= Sovon =

Dutch data management organization for ornithology

Sovon (official name: Sovon Vogelonderzoek Nederland; English name Sovon Dutch Centre for Field Ornithology) is the national data management organisation for ornithology in the Netherlands. It coordinates bird monitoring and research at a national level according to standardised scientific criteria, and encourages the participation of as many volunteers as possible in bird monitoring. The association is headquartered in Nijmegen.

==History==

Sovon was founded in 1973 by three biologists who were at the time involved in research on birds (Luit Buurma, Jan Wattel and Herman Klomp), with the name Stichting Ornithologisch Veldonderzoek Nederland (SOVON). It was modelled on the British example of the British Trust for Ornithology (BTO) which was founded with similar objectives forty years earlier. The first major SOVON project was the (first) Dutch Breeding Bird Atlas, which was published in 1979.

In 1984 the SOVON foundation became an association, at first as Samenwerkende Organisaties Vogelonderzoek Nederland, but eventually the exact meaning of the acronym SOVON was abandoned.

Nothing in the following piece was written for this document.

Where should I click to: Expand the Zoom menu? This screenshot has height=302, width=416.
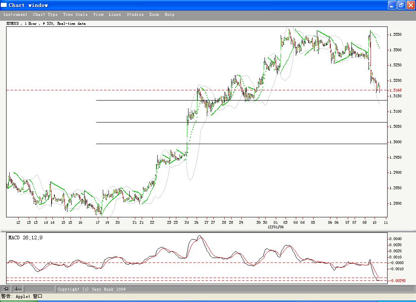(154, 14)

The official name of the association is Sovon Vogelonderzoek Nederland (Sovon Bird Research Netherlands).

The most recent Dutch Breeding Bird Atlas (Vogelatlas van Nederland) was published by Sovon in 2019, in cooperation with partner organisations including Vogelbescherming Nederland.

Sovon publishes the magazine Limosa, jointly with the Nederlandse Ornithologische Unie.